I was feeling sad because today I killed a little bird, quite by accident; the image of it keeps playing in my mind. I went to M&J's to show them the drawings of the compost toilet for the new space we'll soon be building on their property, and also to celebrate what M called Father's and Uncle's Day. J was fixing a broken gas line when I got there. M and I shared a beer and J came in soon thereafter to join us. P was watching a movie and wasn't paying much attention to us at first, which was okay, but M encouraged her to show me the three frogs she'd won yesterday; I never did get a story about where or how she'd won them. She's usually more animated. Maybe it was the heat...
They weren't real frogs -- they were red stuffed animals with black spots, cute -- not that it would be such a surprise for P to have frogs. In fact, later on, she showed me two tadpoles in a glass of water she was watching grow. "We don't know yet if they're frogs or toads," she told me in her wise six-year-old way. They have lots of real animals around the Rogge Ranch: a pot-bellied pig named Tinkerbell, a rescued boxer named Bones, and a little blue parakeet named Wendy. "My little blue chicken," M calls him (most likely a him, according to the blue marking over his nose).
J was drawing pictures of the windows he's working on for a movie that will likely/hopefully find their way into the Rogge Studios where S and I will live in the not too distant future. Wendy was on the table, chattering away (his latest phrase: "Here, kitty, kitty!") He was flying from shoulder to shoulder, biting at the pen J was drawing with, being a (cute) nuisance. A short while later, I saw him riding on Tinkerbell's back, happy as he could be.
It was time for me to go; I had plans to go to A's for a dinner party with an eclectic group of people. J asked if I had fifteen minutes to go to the shop with him so he could show me some of the props, and I was happy to oblige. I was getting ready, putting my glass away, I walked across the kitchen toward the sink and stepped on what I thought was a squeak toy -- because it squeaked. I didn't think anything of it for a second, until I looked back and saw Bones licking a splayed out Wendy on the floor. M jumped up, "Bones, no!" And then it hit me. I had stepped on the bird.
M picked Wendy up, he flopped around a little bit and then died fairly quickly in her hands (which is the only "good" part of the story). Fuck! P wasn't right there at the time, but with all the commotion, she was over with us quickly. "What happened?" M didn't tell her I stepped on Wendy, she said Bones was in the way and Wendy got stepped on. I couldn't say anything. I cried. M&J both tried to tell me that it was inevitable. And maybe it was inevitable, but why did it have to be me?

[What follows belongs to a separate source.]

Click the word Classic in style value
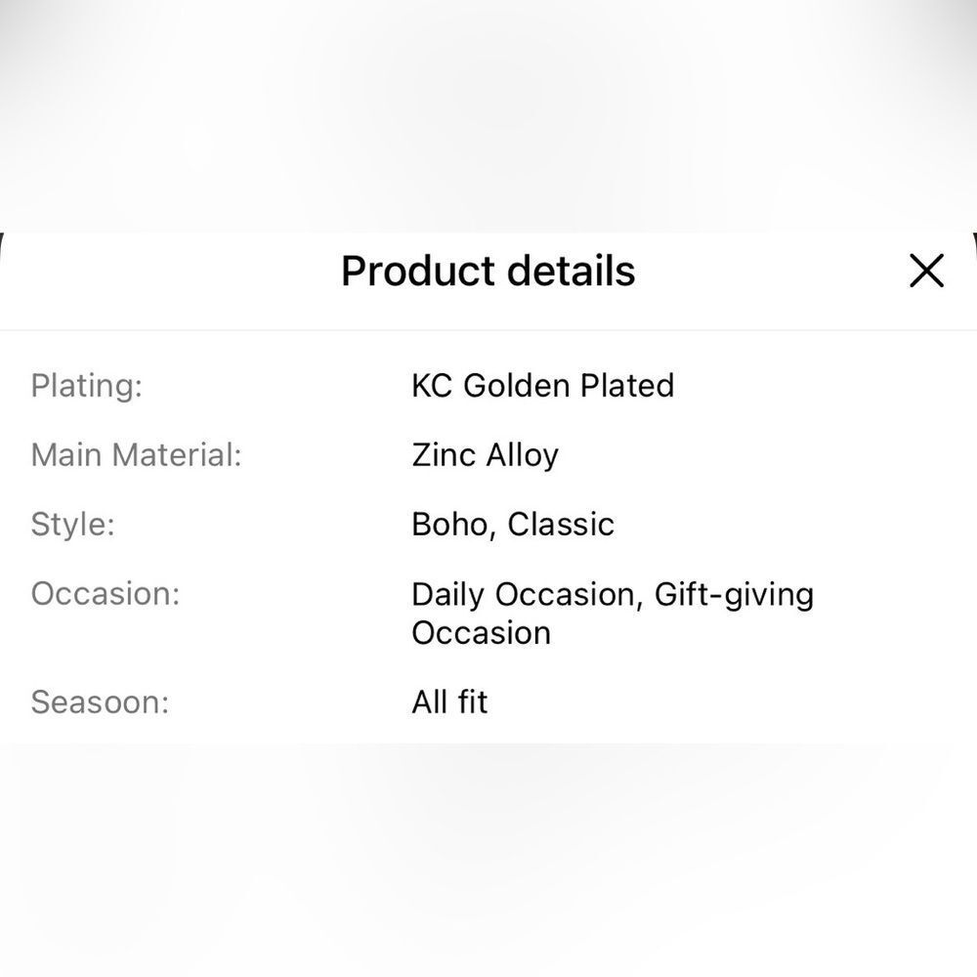 (x=561, y=524)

J said Wendy has gotten out of the house four times, and he was surprised every time the bird came back. M said she was surprised Bones never snapped at Wendy. None of this made me feel better. M told P to hug me, she did, and she said, "I want to go outside." That's when she showed me the tadpoles.

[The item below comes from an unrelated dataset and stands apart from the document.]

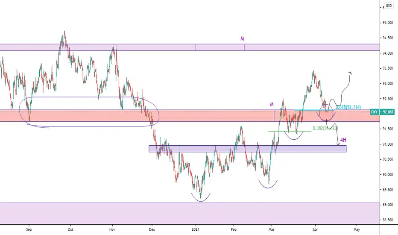Image resolution: width=398 pixels, height=235 pixels.
Task: Select the 0.382(91.423) Fibonacci label
Action: [325, 128]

They got a shoe box with colorful Disney characters on it, put in a piece of blue velvet and Wendy on top with some flowers from the yard, a toy butterfly; they took some pictures. I found the shovel by the house where J had been digging up the gas line and went to the graveyard near where the Rogge Studios will be, where Junior's body, and Mookie and Brutus' ashes are -- all boxers -- as well as the ducks that got killed by a raccoon and the dead squirrel they found in the duck pond. I dug into the hard ground and while we were having our little memorial service, P's playmate I and her parents arrived. I was relieved that P had something to occupy her for the rest of the day. But she wasn't nearly as upset and M and I (me) were.

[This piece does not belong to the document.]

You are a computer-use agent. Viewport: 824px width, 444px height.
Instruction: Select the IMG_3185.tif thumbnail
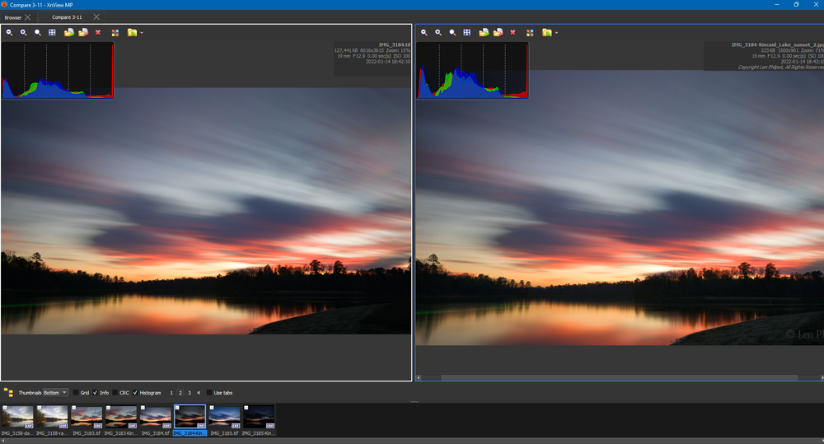coord(225,417)
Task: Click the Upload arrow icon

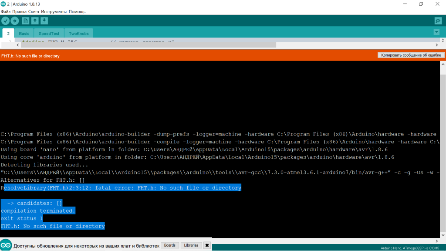Action: pos(15,21)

I went to the dinner party, which was nice; I made a beet greens and kale quiche; there was green salad and basil tomatoes and a rice dish, two hens, et cetera, et cetera. I felt a little numb but continued through the meal okay. On the way home, I felt this weariness that I guess comes with mourning. It's the feeling I've had when I've been to a funeral, which I always associated with lots of crying. I cried a little, not a lot, over Wendy, mostly because I didn't want to completely fall apart in front of P, though it would have been easy to do. So I think now that that feeling isn't so much about wearing yourself out crying, but more just the heaviness of death.